Nasa launches probes into space for moon mission
Updated on 19 June 2009
Nasa has launched its first moon shot in a decade, sending up a pair of unmanned probes to help determine where astronauts could land in years to come.
The mission comes 40 years after the first lunar footprints were made and is the first step in Nasa's effort to return humans to the moon by 2020.
An Atlas V rocket carrying the two spacecraft blasted off through clouds providing an exhilarating start to the £328 million expedition.
The two spacecraft should reach the moon by early next week.
The Lunar Reconnaissance Orbiter will provide a high-precision, three-dimensional map of the lunar surface.
It will circle the lunar poles and, via its seven science instruments, provide a new atlas of the moon as well as a guidebook for future explorers.
When it comes time to launch astronauts to the moon, Nasa wants to avoid putting them down on an uneven surface, near boulders or in a crater.

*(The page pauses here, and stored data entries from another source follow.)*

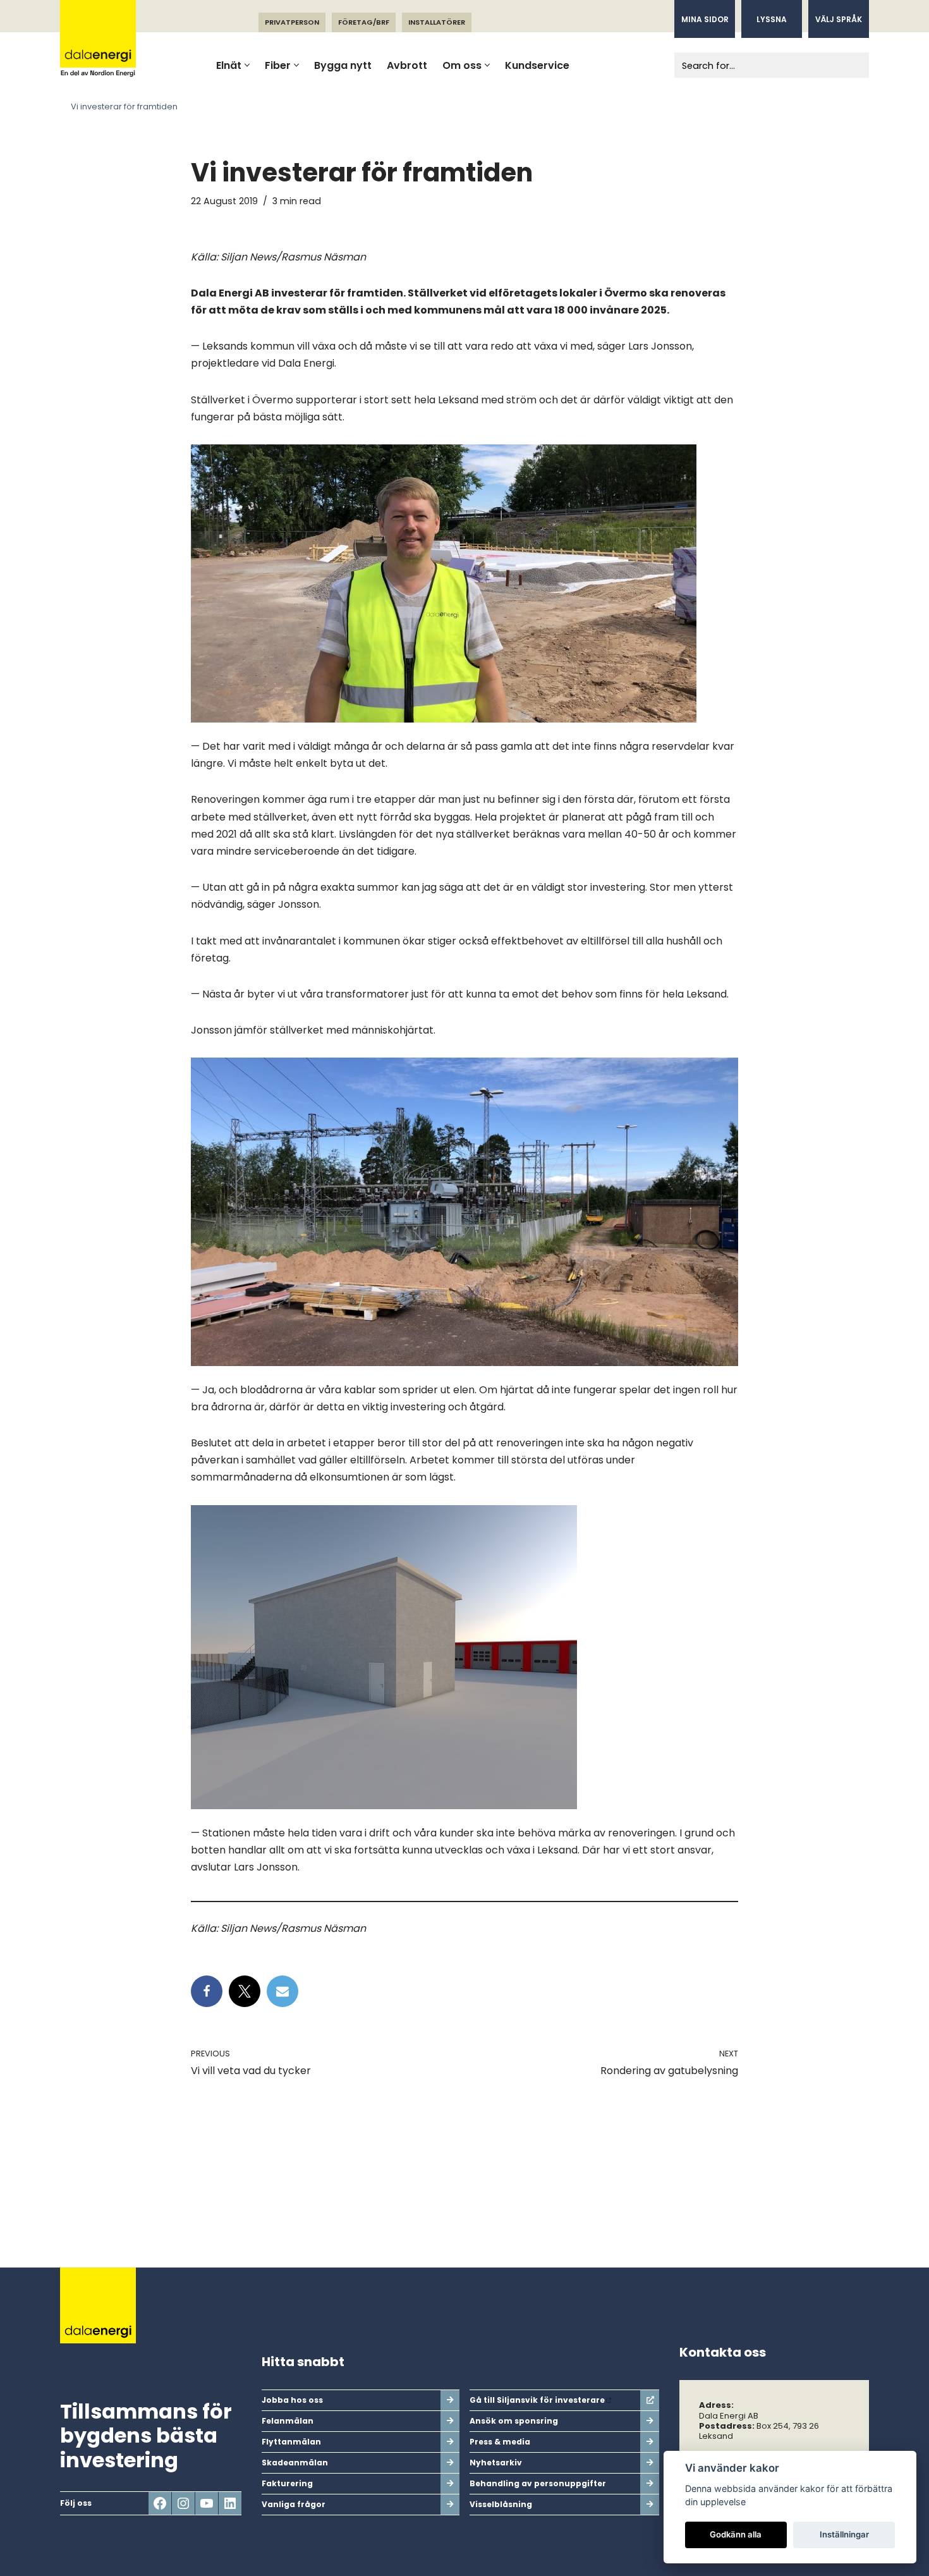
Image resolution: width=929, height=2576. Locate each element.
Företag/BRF (363, 22)
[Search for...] (757, 65)
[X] (244, 1991)
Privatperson (292, 22)
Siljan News (248, 257)
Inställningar (844, 2534)
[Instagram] (183, 2503)
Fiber (278, 65)
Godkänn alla (736, 2534)
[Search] (855, 65)
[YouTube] (206, 2503)
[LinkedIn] (230, 2503)
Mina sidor (705, 19)
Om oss (462, 65)
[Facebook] (206, 1991)
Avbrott (407, 65)
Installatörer (436, 22)
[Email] (282, 1991)
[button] (247, 65)
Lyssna (771, 19)
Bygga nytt (343, 65)
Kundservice (537, 65)
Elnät (228, 65)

The second probe, called the Lunar Crater Observation and Sensing Satellite (LCROSS), will be aiming for a spectacular collision that should be visible from earth.
LCROSS, pronounced L-Cross, will drop the Centaur into a targeted crater. The impact will send a plume of ejected material up into the sunlight, vaporising any ice and exposing any traces of water.
Previous spacecraft have detected hydrogen in these craters which could be evidence of frozen water.
The plume of ejected material - more than 350 tons of soil and rock - should rise as high as six miles.
The trailing LCROSS will fly through the plume, take measurements, send the data to Earth, then crash into the surface four minutes after the Centaur, creating a second plume of debris.
The Hubble Space Telescope will monitor the event, as well as the Lunar Reconnaissance Orbiter, still circling the moon.